I'm sure I can find tons of information, but I always like to ask for suggestions from you brilliant DUers as to links, resources, etc. You guys direct me to the perfect spots which may take me a while to get to on my own...lol. I know to do a search for Lou Dobbs to see what his shows have covered since this is a hot-button item for him.

I will be researching the following for colleagues to write articles on:

- Success of IT parks in Asia, especially India, and how this has transformed the local region...and how the same could happen in the Rural USA.

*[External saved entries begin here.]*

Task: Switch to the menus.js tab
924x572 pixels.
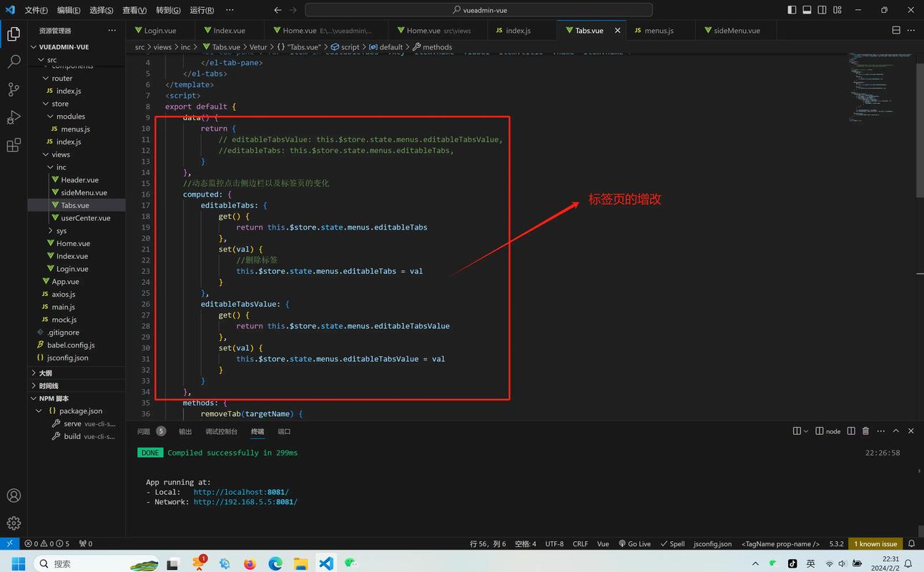Action: tap(659, 31)
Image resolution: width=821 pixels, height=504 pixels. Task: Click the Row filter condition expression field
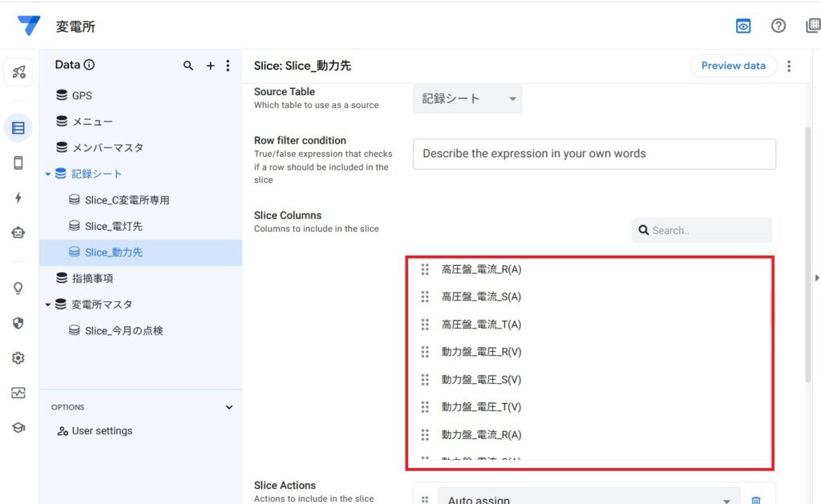coord(593,154)
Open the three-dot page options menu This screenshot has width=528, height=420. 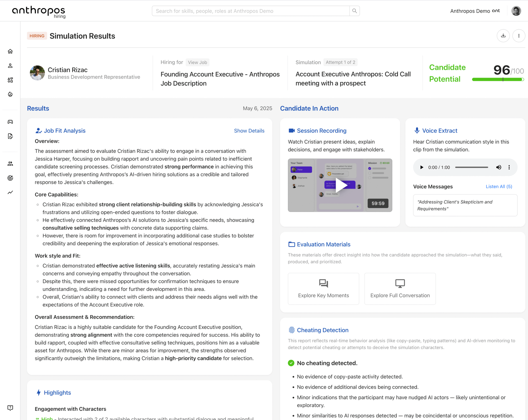[518, 36]
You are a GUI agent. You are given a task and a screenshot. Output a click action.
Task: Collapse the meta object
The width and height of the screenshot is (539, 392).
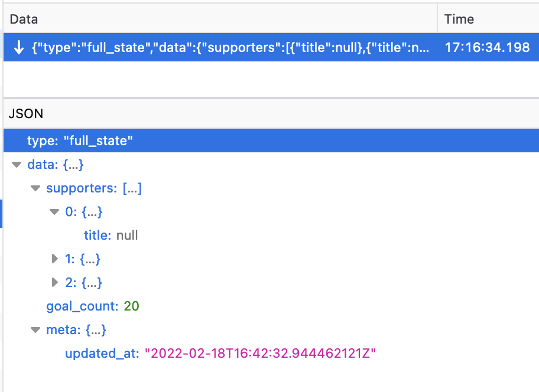35,329
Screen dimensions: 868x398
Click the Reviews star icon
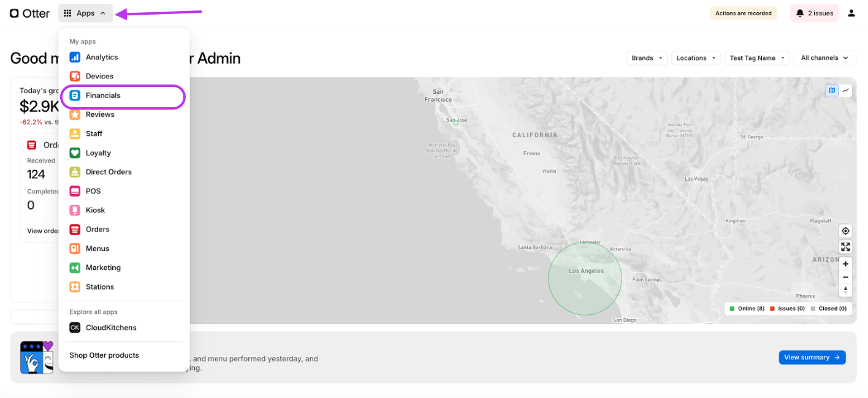(x=75, y=115)
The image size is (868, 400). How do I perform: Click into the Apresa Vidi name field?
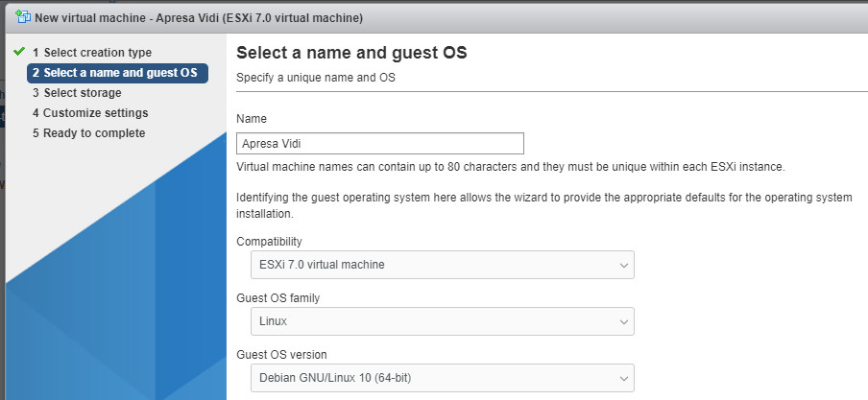380,143
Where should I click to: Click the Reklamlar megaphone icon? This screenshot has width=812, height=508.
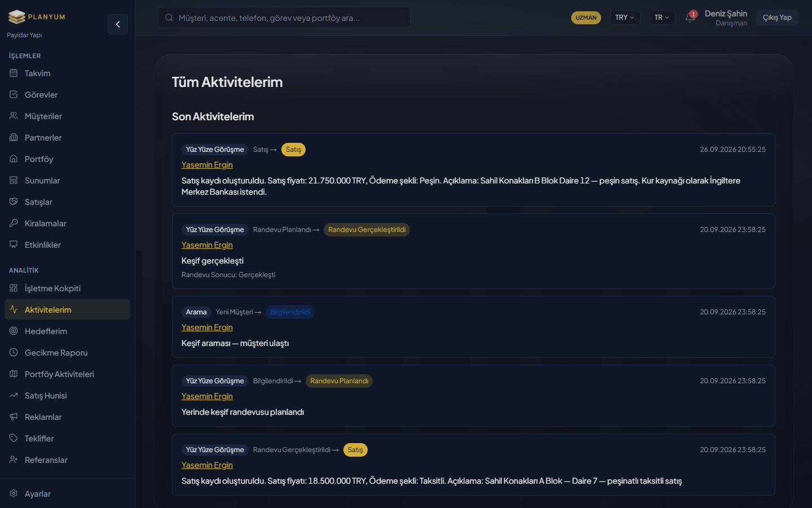14,417
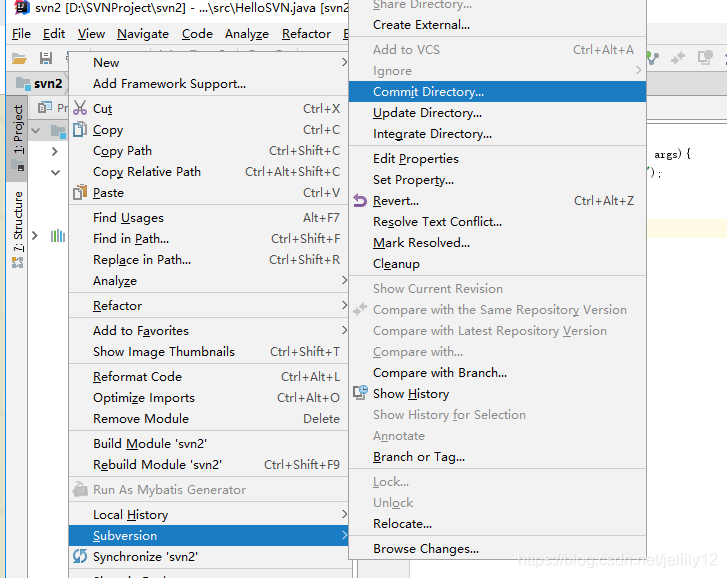This screenshot has height=578, width=727.
Task: Click the Save All floppy disk icon
Action: tap(46, 58)
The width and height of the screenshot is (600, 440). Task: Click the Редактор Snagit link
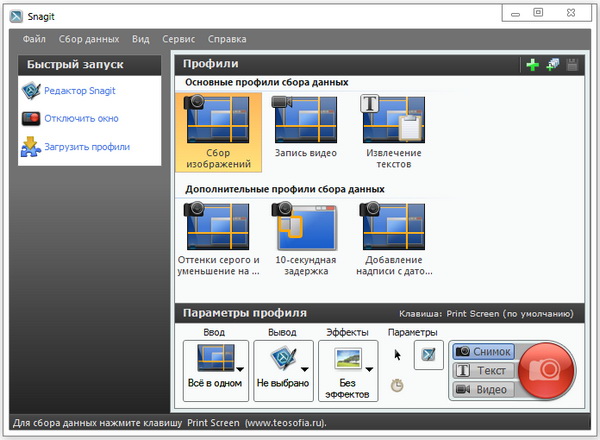click(x=80, y=91)
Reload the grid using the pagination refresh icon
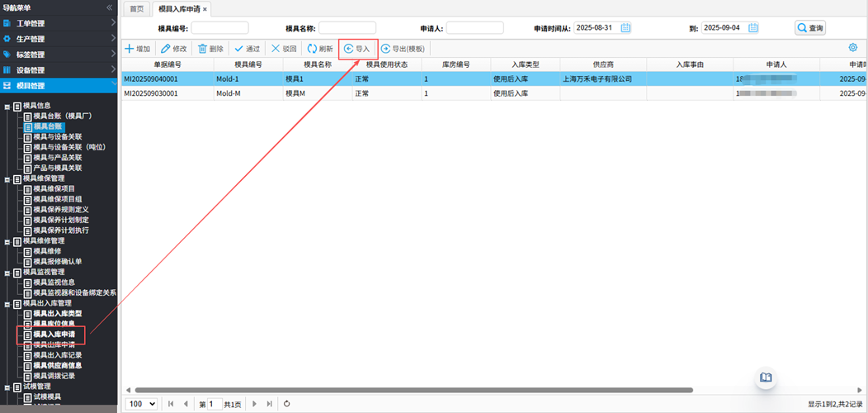This screenshot has width=868, height=413. [287, 404]
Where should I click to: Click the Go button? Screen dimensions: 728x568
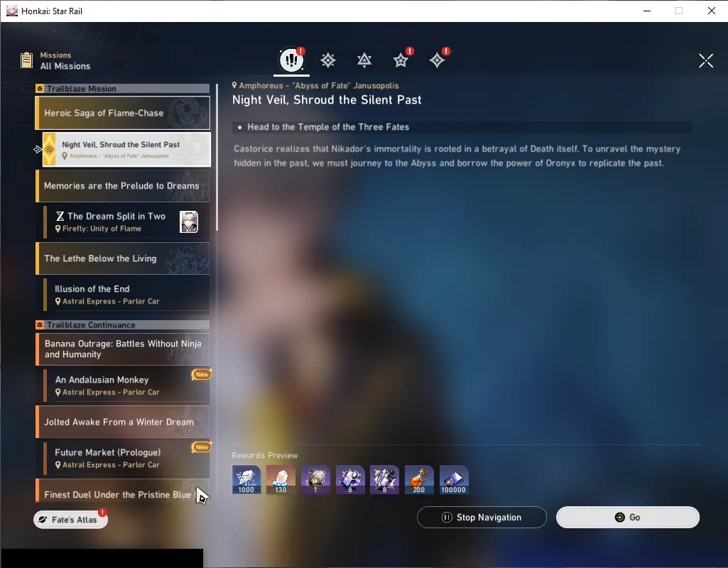coord(628,517)
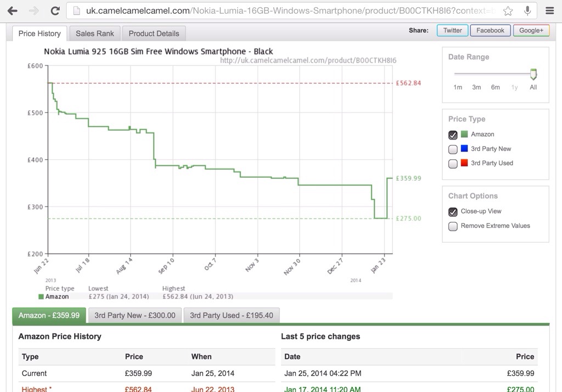
Task: Disable the Close-up View option
Action: [x=453, y=211]
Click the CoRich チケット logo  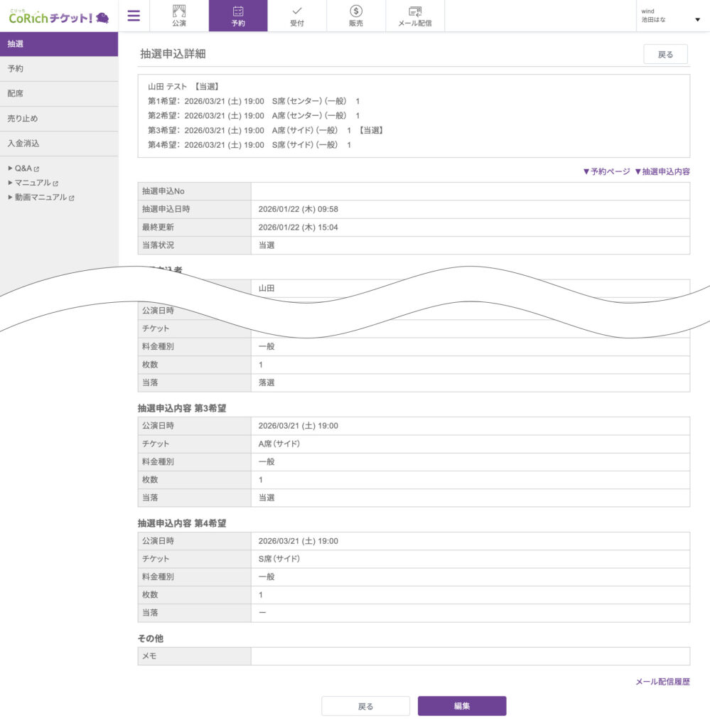coord(59,16)
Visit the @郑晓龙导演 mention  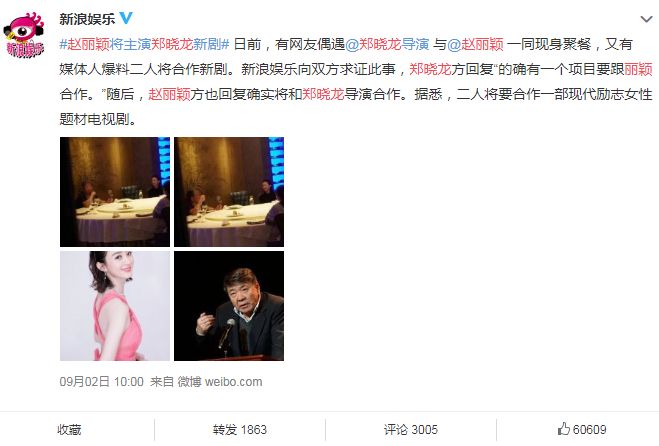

This article will address the following:
(1) Job loss in Rural and Urban America
(2) The impact of outsourcing and victims
(3) The Political impact of outsourcing
(4) The social economic and cultural impact of outsourcing America

I also need to research potential solutions such as:

Create Mini-IT and Industrial Parks in Rural
USA to attract foreign corporations to relocate
to Urban and Rural USA, w/ strong economic incentives

Provide strong economic incentives that will so appealing
to domestic and foreign corporations to turn down


Other articles around this outsourcing theme may include the following:


1. "Outsourcing Rural USA"

2. "The Good and Bad of Outsourcing"

3. "Outsourcing Fund Raising - Good or Evil?"

4. "Local Government in the Outsourcing Business?"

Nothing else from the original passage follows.